Results 1 to 10 of 10

Thread: A (new) Neural Network and XWRT implementation in C/C++

  1. #1
    Member mahessel's Avatar
    Join Date
    Apr 2010
    Location
    Netherlands
    Posts
    9
    Thanks
    0
    Thanked 2 Times in 2 Posts

    A (new) Neural Network and XWRT implementation in C/C++

    I have changed the neural network implementation; which was done in assembly; into C/C++.
    This has as advantage that the compiler can inline the implementation, which results in faster code.
    Below a part of the disassembled C/C++ version, compare these with the original
    assembler version almost identical.


    000002df <__ZL11dot_productPKsS0_i>:
    2df: 0f 57 c9 xorps %xmm1,%xmm1
    2e2: eb 15 jmp 2f9 <__ZL11dot_productPKsS0_i+0x1a>
    2e4: 0f 28 04 48 movaps (%eax,%ecx,2),%xmm0
    2e8: 66 0f f5 04 4a pmaddwd (%edx,%ecx,2),%xmm0
    2ed: 66 0f 72 e0 08 psrad $0x8,%xmm0
    2f2: 66 0f fe c1 paddd %xmm1,%xmm0
    2f6: 0f 28 c8 movaps %xmm0,%xmm1
    2f9: 83 e9 08 sub $0x8,%ecx
    2fc: 79 e6 jns 2e4 <__ZL11dot_productPKsS0_i+0x5>
    2fe: 0f 28 c1 movaps %xmm1,%xmm0
    301: 66 0f 73 d8 08 psrldq $0x8,%xmm0
    306: 66 0f fe c8 paddd %xmm0,%xmm1
    30a: 0f 28 c1 movaps %xmm1,%xmm0
    30d: 66 0f 73 d8 04 psrldq $0x4,%xmm0
    312: 66 0f fe c8 paddd %xmm0,%xmm1
    316: 66 0f 7e c8 movd %xmm1,%eax
    31a: c3 ret


    00000358 <__ZL5trainPKsPsii.part.1>:
    358: 66 0f 6e 44 24 04 movd 0x4(%esp),%xmm0
    35e: 66 0f 61 c0 punpcklwd %xmm0,%xmm0
    362: 66 0f 70 c8 00 pshufd $0x0,%xmm0,%xmm1
    367: 0f 28 15 10 0d 00 00 movaps 0xd10,%xmm2
    36e: eb 1e jmp 38e <__ZL5trainPKsPsii.part.1+0x36>
    370: 0f 28 04 48 movaps (%eax,%ecx,2),%xmm0
    374: 66 0f ed c0 paddsw %xmm0,%xmm0
    378: 66 0f e5 c1 pmulhw %xmm1,%xmm0
    37c: 66 0f ed c2 paddsw %xmm2,%xmm0
    380: 66 0f 71 e0 01 psraw $0x1,%xmm0
    385: 66 0f ed 04 4a paddsw (%edx,%ecx,2),%xmm0
    38a: 0f 29 04 4a movaps %xmm0,(%edx,%ecx,2)
    38e: 83 e9 08 sub $0x8,%ecx
    391: 79 dd jns 370 <__ZL5trainPKsPsii.part.1+0x18>
    393: c3 ret


    I have embedded the new NN implementation into 'paq8hp12any' and 'paq8pxd_v6'.
    Which leaves a few questions:


    1) Is in the DMC model the handling of top correct?
    There is allocated 'static Array<DMCNode> t(MEM*2)' while the handling is: 'if (top==MEM*2) threshold=512; if (top==MEM*3) threshold=768;'.

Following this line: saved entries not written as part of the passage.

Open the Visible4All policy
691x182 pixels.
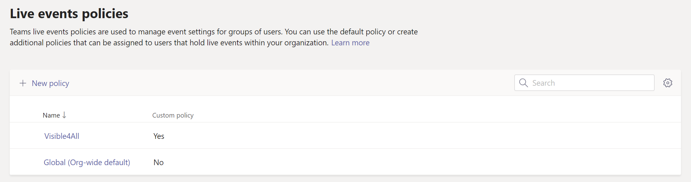point(62,136)
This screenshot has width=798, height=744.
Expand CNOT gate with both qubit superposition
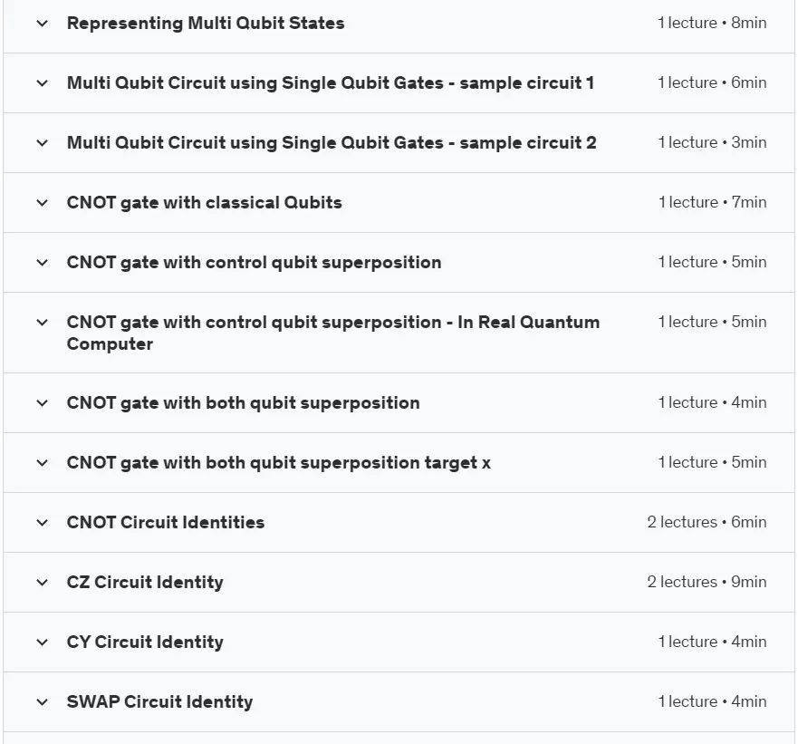[x=43, y=403]
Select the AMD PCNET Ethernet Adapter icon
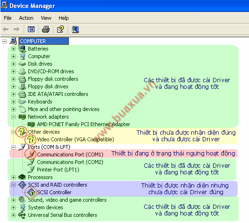The width and height of the screenshot is (249, 223). pos(31,124)
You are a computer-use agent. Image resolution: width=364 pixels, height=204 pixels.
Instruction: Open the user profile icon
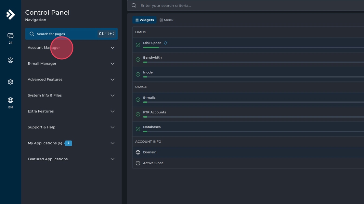10,60
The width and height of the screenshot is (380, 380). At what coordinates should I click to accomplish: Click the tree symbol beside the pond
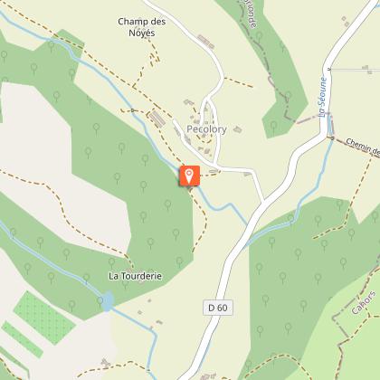100,300
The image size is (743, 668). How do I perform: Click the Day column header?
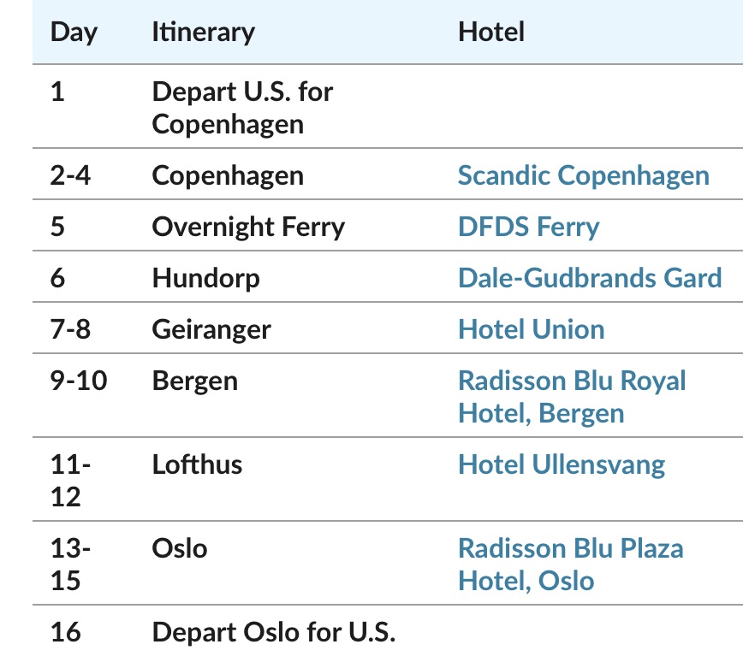74,33
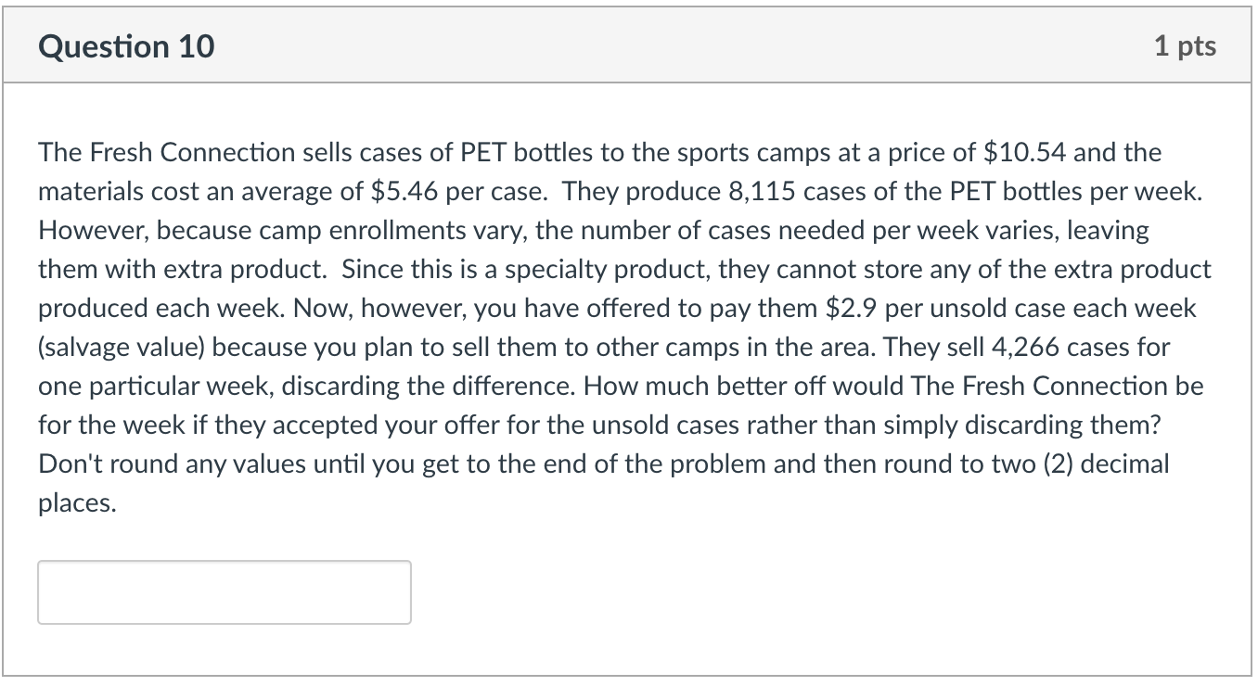Click the words 'sports camps' in the first line
Screen dimensions: 1258x686
744,152
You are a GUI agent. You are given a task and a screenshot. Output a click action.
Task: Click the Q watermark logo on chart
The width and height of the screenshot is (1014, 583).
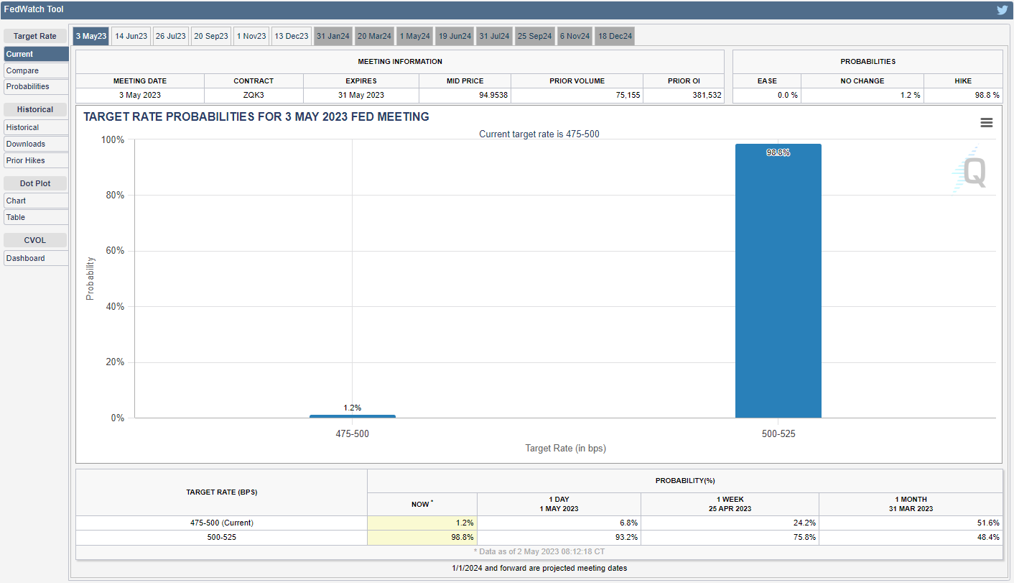click(x=972, y=173)
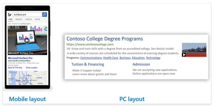Open the VIDEOS tab

[29, 19]
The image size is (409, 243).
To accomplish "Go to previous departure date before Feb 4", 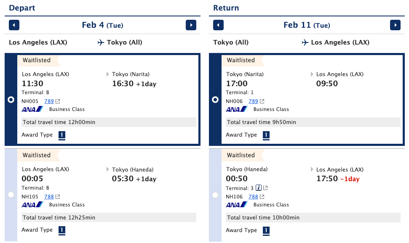I will (x=14, y=25).
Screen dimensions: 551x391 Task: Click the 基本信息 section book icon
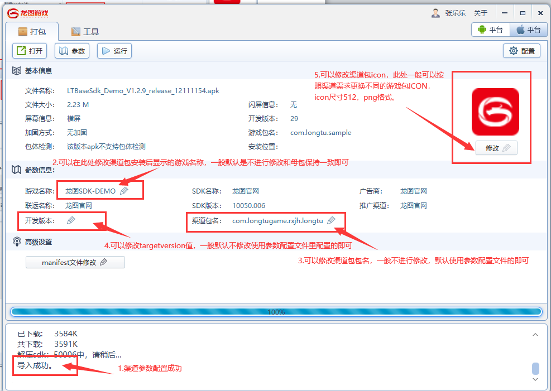[x=17, y=71]
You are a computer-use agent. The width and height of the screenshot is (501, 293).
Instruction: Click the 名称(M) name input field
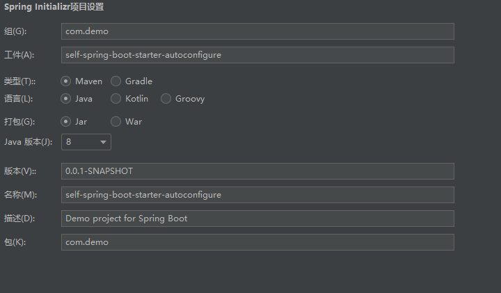coord(257,195)
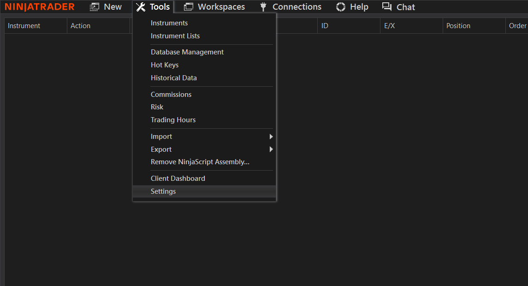The height and width of the screenshot is (286, 528).
Task: Expand the Import submenu arrow
Action: point(271,137)
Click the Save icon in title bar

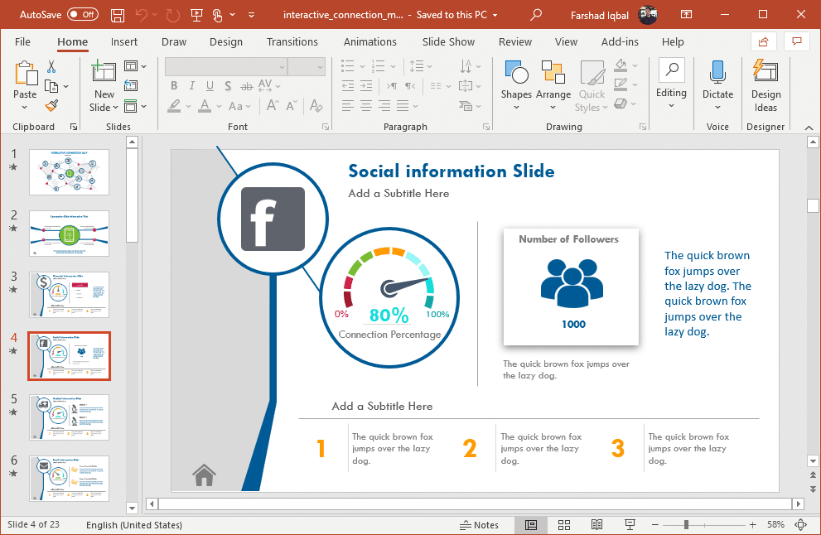(118, 15)
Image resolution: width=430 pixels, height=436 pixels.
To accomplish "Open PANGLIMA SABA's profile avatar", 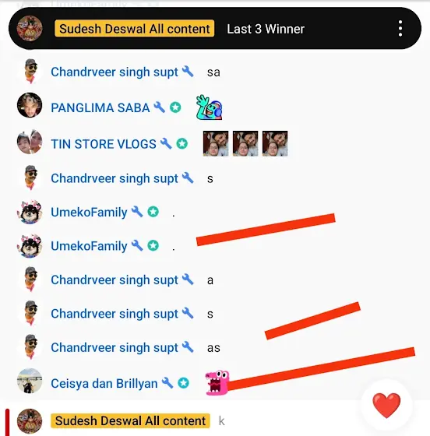I will click(30, 105).
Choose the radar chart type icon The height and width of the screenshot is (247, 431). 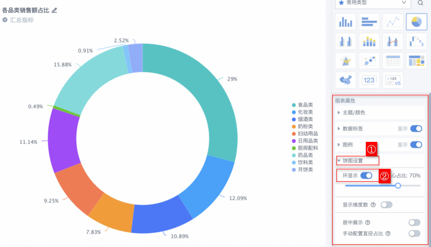tap(345, 61)
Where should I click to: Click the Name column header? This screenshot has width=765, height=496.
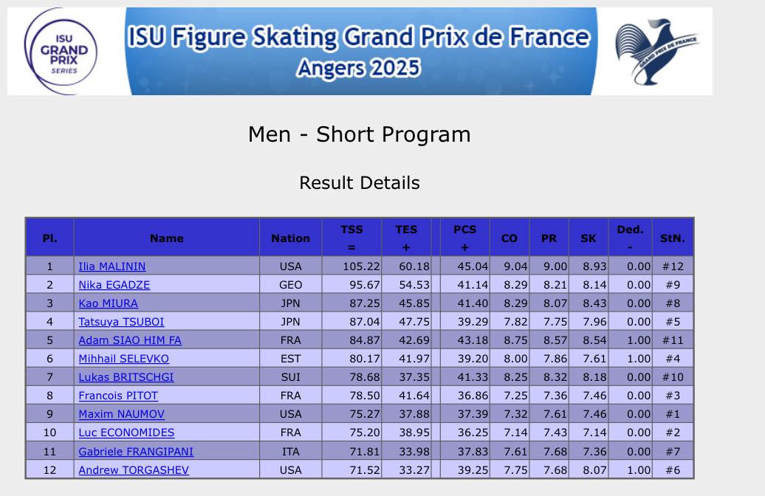point(167,238)
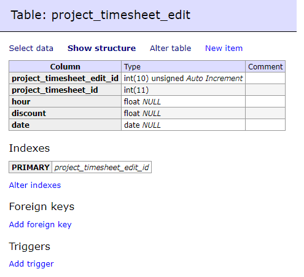Click the int(10) unsigned Auto Increment cell

click(x=183, y=78)
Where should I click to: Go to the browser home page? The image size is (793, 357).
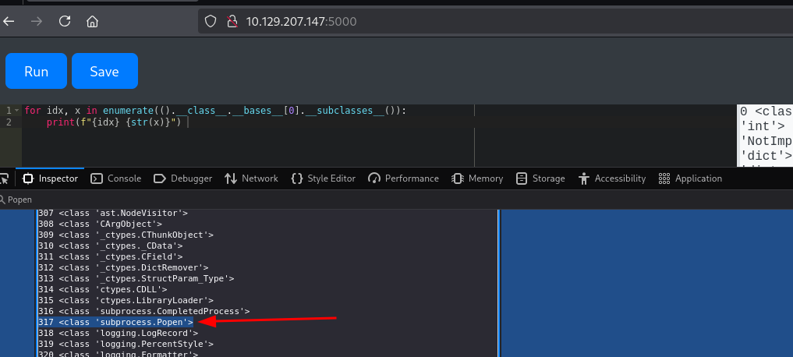(93, 21)
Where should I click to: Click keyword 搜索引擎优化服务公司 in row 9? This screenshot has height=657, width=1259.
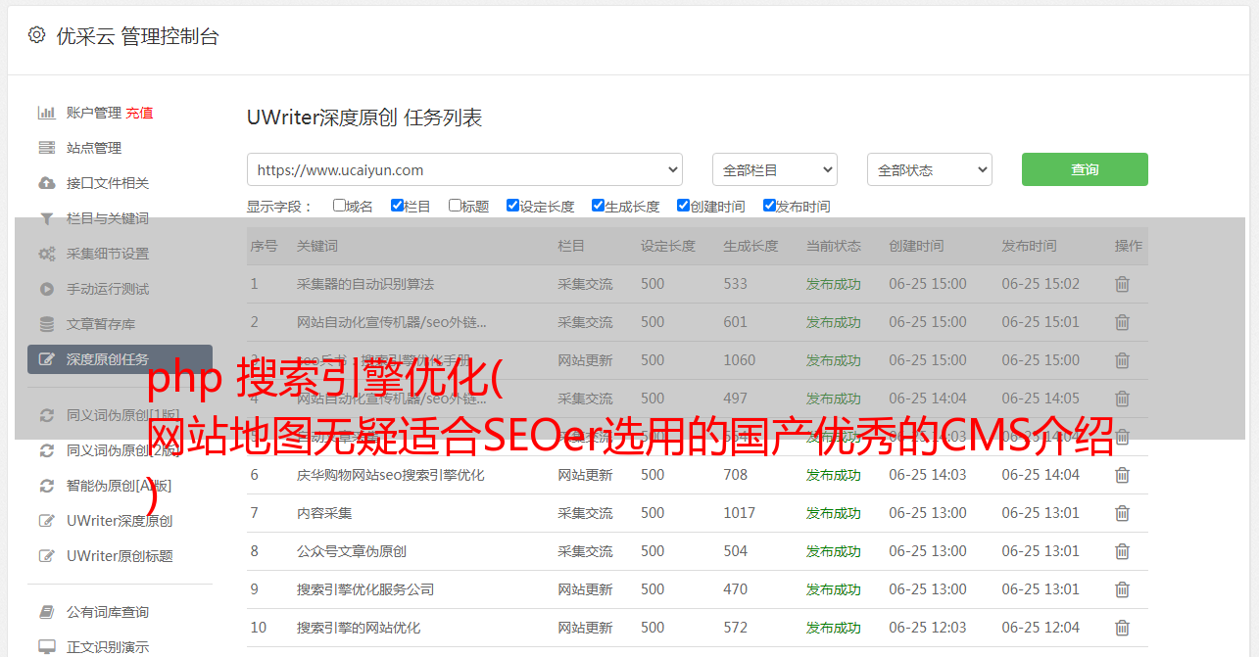(x=365, y=589)
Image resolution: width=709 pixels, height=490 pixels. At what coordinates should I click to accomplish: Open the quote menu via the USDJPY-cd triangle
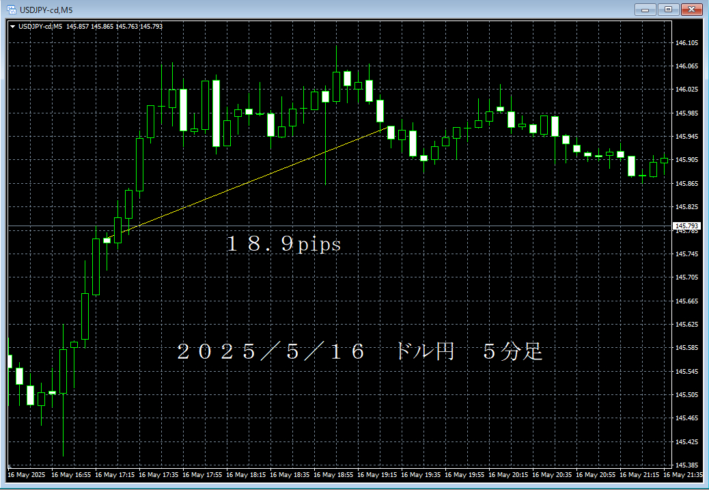coord(12,26)
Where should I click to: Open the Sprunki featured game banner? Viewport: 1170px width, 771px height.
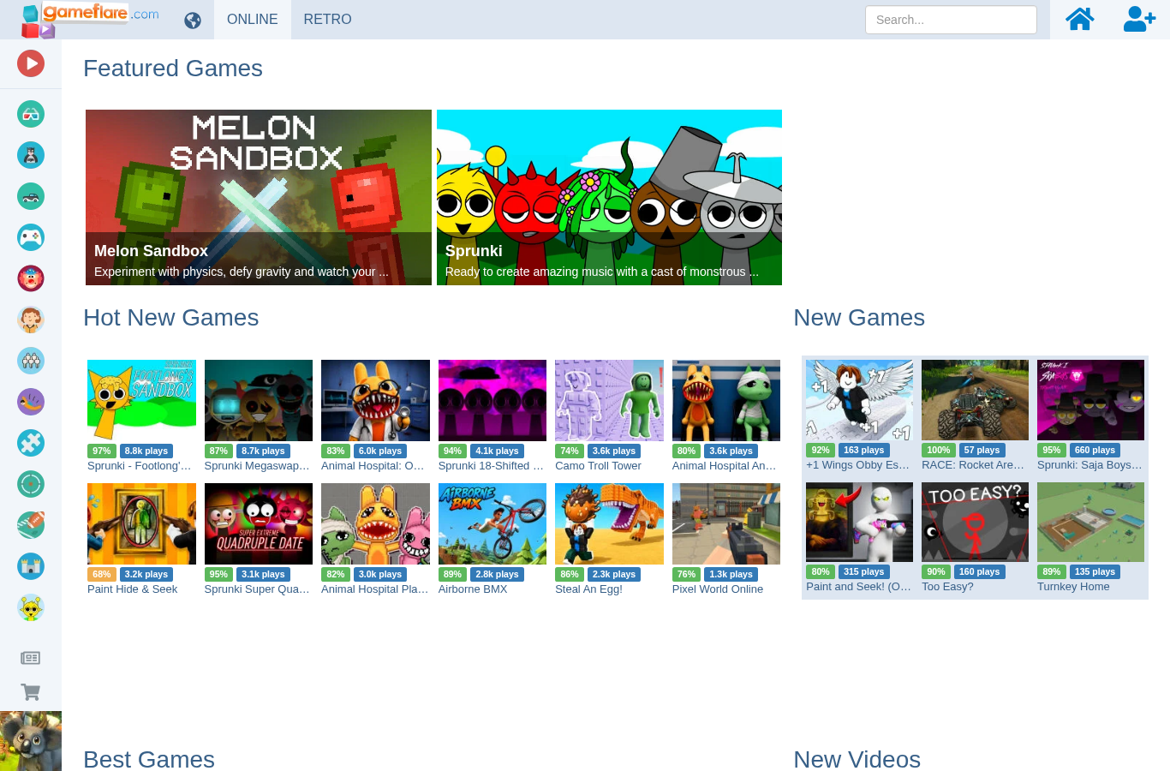pyautogui.click(x=609, y=197)
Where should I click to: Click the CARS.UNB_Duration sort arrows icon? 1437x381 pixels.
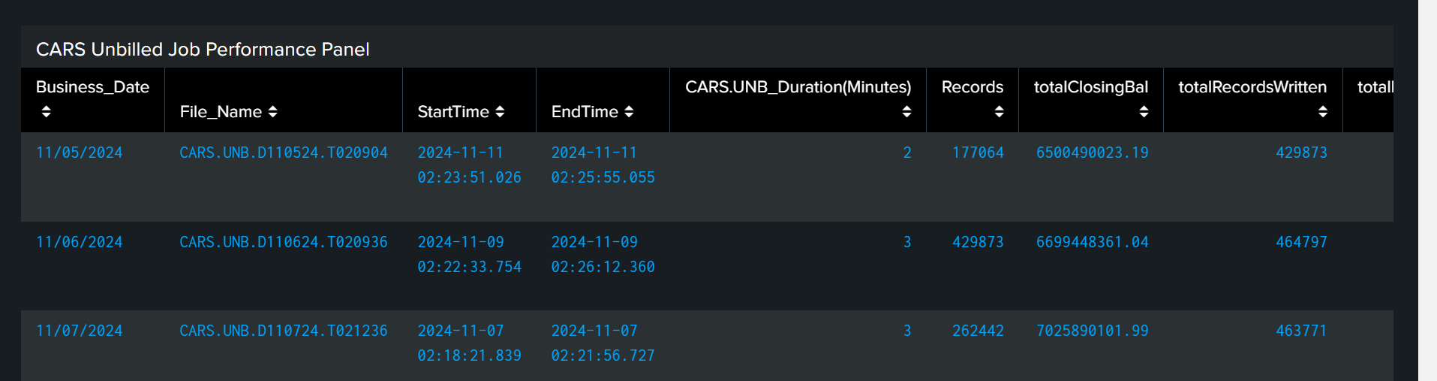pyautogui.click(x=906, y=111)
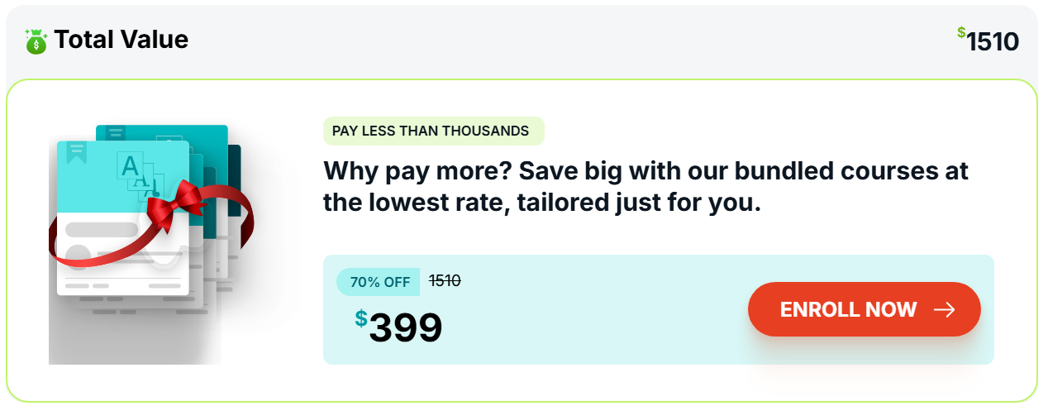Open the bundled course cards illustration
The height and width of the screenshot is (406, 1048).
(x=151, y=244)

    2) Is the use of static dictionaries fair?
    'paq8hp12any' used a static dictionary while 'paq8pxd' uses a dynamic one.
    But in the benchmark this is not encountered or am I mistaken?


    3) While resolving a few compiler warnings in both implementations. I became a
    little frustrated about the horrible implementation (excuse my French) of
    'textfilter.hpp' and 'wrtpre.cpp'. Both are difficult to read, and have a large
    collection of (tiny) mistakes. For example the 'bounds' are incorrect calculated
    before sorting and encoding.
    I decided to write a complete new implementation with preserving the main idea
    of the XWRT algorithm. I tried to implement the algorithm with less code as
    possible, in a straight forward way.


    Can someway give comment about this implementation?
    Are there new improvements in the XWRT algorithm that I missed?


    Kind regards,
    Marwijn
    Attached Files Attached Files

  2. #2
    Member
    Join Date
    May 2007
    Location
    Poland
    Posts
    85
    Thanks
    8
    Thanked 3 Times in 3 Posts
    In case someone wants to test this PAQ but cannot find the correct dll versions, here are those which seem to work.
    Attached Files Attached Files

  3. #3
    Expert
    Matt Mahoney's Avatar
    Join Date
    May 2008
    Location
    Melbourne, Florida, USA
    Posts
    3,255
    Thanks
    306
    Thanked 778 Times in 485 Posts
    IIRC you can compile most PAQ versions with -DNOASM and it will use pure C++ without the assembler code. The last time I tested it (a couple years ago since I don't maintain PAQ any more), g++ hadn't learned to generate SSE2 code so it was slower. Now it does, sometimes.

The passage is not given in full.